Revisiting 1940s: The legacy of Pakistan movement in Kashmir

On annual Kashmir Day on February 5, Islamabad reiterated ‘Kashmir and Pakistan are one soul in two hearts’. But much before the day would broadcast Pakistan’s support for Kashmiris, Muslims of the Valley and Jammu had long campaigned and suffered for the creation of Pakistan.

When the Muslim League adopted the epoch-making resolution in March 1940 at its Lahore Session, the conceited Congressmen would deride the move as impracticable and absurd. But for the thoughtful Hindus, the resolution demanding the partition of India on religious basis was deeply perturbed. In the run-up to the Partition, the resolution saw Muslims feverishly supporting the idea of Mumlikat-e-khudadad — even ardently engaging Muslims of the Dogra-ruled Jammu and Kashmir.

For many of them—the revolutionaries of the day—the Lahore Resolution came as a new lease of life to Muslim Conference (MC), brazenly converted into National Conference (NC) by Sheikh Mohammad Abdullah earlier.
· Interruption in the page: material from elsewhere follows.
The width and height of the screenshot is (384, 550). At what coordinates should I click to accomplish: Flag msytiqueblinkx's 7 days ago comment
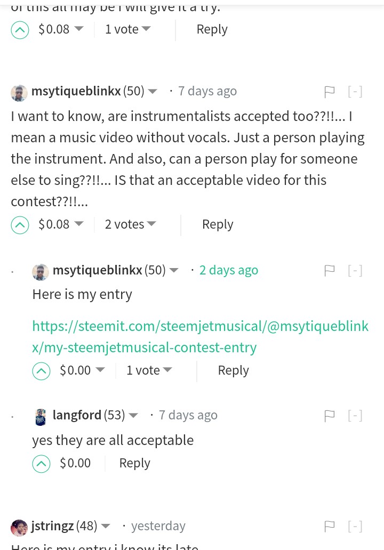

Many disgruntled status quoists were still batting for MC’s last vestiges, forcing the likes of Chaudhari Ghulam Abbas into a political hibernation for two years. Among other things, that popular Muslim Jammu leader’s tilt towards Muslim cause in the Indian sub-continent was well known—something, sourly despised by Sheikh and his party.

Chaudhari Ghulam Abbas

Interestingly, Abbas had earlier thrown his weight behind Sheikh Abdullah’s move of changing MC into NC with conditions laid down by both the leaders. Then the outside impact was more on Jammu region than Kashmir valley. With time, however, Abbas grew disillusioned with NC’s activities and understood how Sheikh Abdullah associated NC with the ideology of Indian National Congress, which was against his basic principles. He resigned and returned to his parent organization, MC.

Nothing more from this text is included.